> **INPUT FOR THIS TASK**
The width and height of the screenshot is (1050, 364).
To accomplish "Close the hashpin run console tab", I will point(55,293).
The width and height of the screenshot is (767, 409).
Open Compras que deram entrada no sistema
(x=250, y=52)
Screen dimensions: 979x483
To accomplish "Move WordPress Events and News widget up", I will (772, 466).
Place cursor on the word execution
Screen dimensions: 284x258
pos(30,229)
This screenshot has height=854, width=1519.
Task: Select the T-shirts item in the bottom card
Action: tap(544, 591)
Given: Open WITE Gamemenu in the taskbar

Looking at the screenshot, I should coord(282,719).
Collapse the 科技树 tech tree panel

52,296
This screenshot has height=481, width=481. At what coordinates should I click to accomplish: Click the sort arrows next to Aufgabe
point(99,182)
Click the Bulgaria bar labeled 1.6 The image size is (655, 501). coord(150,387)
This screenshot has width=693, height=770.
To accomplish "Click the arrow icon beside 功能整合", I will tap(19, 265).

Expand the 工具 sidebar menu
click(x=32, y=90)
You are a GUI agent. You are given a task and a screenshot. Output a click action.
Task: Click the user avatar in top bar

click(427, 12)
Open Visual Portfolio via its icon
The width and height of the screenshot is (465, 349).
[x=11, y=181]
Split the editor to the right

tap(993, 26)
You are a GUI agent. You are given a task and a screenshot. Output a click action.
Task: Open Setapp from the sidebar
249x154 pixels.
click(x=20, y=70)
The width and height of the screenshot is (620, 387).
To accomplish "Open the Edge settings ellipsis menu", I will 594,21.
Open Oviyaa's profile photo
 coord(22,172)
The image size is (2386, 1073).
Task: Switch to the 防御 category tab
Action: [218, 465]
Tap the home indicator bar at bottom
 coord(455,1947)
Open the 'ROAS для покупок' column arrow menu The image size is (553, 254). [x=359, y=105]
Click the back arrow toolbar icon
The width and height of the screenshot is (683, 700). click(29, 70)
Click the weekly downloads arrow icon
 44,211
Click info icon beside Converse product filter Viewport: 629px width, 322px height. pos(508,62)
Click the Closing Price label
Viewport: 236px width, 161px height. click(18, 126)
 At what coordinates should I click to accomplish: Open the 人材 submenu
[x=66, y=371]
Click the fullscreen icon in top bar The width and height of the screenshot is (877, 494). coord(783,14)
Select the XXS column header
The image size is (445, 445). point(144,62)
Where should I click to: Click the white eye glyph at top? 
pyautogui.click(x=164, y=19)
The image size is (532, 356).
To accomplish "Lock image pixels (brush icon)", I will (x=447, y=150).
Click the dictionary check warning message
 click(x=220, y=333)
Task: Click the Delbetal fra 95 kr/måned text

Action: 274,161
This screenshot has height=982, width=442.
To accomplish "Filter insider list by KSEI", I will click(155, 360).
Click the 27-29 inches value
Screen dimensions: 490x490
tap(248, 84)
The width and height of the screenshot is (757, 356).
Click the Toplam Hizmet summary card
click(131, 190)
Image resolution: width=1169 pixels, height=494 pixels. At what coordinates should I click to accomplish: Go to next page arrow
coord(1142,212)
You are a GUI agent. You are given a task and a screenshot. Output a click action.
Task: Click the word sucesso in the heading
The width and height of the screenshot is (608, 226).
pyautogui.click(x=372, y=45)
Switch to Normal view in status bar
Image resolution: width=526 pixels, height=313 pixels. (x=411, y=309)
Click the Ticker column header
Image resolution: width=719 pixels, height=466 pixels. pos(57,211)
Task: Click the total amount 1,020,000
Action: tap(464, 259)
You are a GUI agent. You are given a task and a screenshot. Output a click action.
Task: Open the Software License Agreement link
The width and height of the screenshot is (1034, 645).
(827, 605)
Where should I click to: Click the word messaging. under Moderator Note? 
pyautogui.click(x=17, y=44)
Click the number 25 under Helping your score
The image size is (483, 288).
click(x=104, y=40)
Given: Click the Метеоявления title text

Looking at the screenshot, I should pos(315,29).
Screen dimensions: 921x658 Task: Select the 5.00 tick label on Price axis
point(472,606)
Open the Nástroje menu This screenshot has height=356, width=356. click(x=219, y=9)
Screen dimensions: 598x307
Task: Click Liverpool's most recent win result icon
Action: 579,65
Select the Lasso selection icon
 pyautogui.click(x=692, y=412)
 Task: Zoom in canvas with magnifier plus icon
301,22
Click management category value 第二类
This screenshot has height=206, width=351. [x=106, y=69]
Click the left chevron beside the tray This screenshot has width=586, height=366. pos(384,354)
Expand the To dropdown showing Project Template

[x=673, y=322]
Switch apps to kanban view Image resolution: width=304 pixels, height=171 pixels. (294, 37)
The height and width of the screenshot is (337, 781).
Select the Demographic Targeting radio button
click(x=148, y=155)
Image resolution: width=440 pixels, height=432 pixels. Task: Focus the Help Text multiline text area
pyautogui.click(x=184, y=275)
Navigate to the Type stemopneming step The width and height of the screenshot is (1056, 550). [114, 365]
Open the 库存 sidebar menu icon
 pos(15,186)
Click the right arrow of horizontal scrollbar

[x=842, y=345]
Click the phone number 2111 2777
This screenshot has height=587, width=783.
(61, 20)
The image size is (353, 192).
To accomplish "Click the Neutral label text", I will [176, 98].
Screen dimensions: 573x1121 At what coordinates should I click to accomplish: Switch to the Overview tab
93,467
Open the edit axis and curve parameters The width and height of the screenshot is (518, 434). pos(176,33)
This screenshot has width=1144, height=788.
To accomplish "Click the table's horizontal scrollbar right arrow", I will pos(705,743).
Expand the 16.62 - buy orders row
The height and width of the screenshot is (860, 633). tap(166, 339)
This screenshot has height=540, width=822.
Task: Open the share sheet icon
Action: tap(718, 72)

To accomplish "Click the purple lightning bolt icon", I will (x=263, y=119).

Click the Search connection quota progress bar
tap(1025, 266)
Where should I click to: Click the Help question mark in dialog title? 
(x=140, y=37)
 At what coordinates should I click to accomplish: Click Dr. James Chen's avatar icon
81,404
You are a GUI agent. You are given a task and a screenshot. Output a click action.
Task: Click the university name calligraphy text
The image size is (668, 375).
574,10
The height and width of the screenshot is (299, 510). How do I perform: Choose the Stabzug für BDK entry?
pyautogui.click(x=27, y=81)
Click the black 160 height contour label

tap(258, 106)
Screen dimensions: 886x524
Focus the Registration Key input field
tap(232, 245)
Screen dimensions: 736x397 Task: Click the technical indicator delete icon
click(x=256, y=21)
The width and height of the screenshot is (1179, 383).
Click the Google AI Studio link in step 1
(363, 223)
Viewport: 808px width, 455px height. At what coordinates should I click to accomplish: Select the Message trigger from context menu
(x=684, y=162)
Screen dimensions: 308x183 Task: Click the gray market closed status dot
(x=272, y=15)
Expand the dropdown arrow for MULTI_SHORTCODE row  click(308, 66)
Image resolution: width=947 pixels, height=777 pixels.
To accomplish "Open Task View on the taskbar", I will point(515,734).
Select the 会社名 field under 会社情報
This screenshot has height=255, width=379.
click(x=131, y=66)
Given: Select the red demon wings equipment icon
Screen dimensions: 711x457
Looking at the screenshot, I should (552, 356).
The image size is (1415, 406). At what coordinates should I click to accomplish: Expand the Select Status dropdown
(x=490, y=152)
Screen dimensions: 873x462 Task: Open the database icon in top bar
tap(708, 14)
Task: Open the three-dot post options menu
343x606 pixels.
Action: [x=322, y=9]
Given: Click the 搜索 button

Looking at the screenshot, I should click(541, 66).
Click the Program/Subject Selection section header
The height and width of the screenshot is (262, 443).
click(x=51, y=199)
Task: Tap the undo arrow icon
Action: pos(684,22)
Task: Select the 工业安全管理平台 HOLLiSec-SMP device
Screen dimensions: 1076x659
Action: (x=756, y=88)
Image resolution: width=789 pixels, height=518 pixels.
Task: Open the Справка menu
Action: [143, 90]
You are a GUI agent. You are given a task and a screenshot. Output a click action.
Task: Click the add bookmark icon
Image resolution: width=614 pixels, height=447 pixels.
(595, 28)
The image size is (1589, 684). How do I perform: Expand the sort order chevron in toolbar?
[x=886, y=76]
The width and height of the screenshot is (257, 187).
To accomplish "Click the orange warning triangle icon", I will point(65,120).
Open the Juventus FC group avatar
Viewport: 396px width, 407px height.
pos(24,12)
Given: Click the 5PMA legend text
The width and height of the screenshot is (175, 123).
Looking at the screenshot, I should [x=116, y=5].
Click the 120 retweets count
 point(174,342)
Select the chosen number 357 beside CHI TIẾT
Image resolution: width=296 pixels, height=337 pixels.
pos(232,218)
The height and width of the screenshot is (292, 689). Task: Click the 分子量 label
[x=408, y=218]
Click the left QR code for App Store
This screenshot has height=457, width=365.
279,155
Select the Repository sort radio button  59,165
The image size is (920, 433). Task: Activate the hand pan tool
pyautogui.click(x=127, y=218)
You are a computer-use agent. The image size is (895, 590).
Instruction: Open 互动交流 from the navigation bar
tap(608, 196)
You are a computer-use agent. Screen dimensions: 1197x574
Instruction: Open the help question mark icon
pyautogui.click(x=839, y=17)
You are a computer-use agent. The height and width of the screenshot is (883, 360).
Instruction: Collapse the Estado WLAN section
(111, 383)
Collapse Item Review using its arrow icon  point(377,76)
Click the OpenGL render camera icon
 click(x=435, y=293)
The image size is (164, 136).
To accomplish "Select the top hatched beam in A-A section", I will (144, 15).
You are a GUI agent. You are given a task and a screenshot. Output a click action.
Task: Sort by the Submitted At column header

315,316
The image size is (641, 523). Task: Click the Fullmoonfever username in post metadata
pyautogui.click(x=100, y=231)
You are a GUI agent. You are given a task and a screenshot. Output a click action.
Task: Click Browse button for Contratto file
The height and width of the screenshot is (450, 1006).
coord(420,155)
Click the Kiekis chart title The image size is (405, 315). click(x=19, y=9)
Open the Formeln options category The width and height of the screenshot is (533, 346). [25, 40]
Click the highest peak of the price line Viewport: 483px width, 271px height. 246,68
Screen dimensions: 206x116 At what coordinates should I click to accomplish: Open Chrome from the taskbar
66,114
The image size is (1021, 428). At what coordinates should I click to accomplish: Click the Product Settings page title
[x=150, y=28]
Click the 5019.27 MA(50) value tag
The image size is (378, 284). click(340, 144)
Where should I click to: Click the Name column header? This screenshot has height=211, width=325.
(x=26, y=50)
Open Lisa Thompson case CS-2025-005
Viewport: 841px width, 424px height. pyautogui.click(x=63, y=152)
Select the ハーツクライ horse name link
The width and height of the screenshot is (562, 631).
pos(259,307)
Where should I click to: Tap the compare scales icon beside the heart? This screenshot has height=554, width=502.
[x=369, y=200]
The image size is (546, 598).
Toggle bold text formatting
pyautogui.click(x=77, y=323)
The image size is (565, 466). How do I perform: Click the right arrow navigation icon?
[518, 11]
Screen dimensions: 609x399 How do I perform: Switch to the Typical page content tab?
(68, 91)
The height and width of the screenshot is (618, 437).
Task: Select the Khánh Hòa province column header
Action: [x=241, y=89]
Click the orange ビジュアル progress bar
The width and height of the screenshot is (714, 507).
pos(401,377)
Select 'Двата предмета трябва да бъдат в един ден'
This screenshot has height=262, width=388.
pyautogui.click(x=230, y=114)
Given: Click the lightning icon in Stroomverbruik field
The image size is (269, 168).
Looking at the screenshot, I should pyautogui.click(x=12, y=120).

> **TRY IT**
Return only those lines that run from the one containing "Open Lisa Thompson case CS-2025-005" through the end of the entries, keeping each exactly as written.

> **WRITTEN ANSWER**
Open Lisa Thompson case CS-2025-005
Viewport: 841px width, 424px height. pyautogui.click(x=63, y=152)
Select the ハーツクライ horse name link
The width and height of the screenshot is (562, 631).
pos(259,307)
Where should I click to: Tap the compare scales icon beside the heart? This screenshot has height=554, width=502.
[x=369, y=200]
The image size is (546, 598).
Toggle bold text formatting
pyautogui.click(x=77, y=323)
The image size is (565, 466). How do I perform: Click the right arrow navigation icon?
[518, 11]
Screen dimensions: 609x399 How do I perform: Switch to the Typical page content tab?
(68, 91)
The height and width of the screenshot is (618, 437).
Task: Select the Khánh Hòa province column header
Action: [x=241, y=89]
Click the orange ビジュアル progress bar
The width and height of the screenshot is (714, 507).
pos(401,377)
Select 'Двата предмета трябва да бъдат в един ден'
This screenshot has height=262, width=388.
pyautogui.click(x=230, y=114)
Given: Click the lightning icon in Stroomverbruik field
The image size is (269, 168).
Looking at the screenshot, I should pyautogui.click(x=12, y=120).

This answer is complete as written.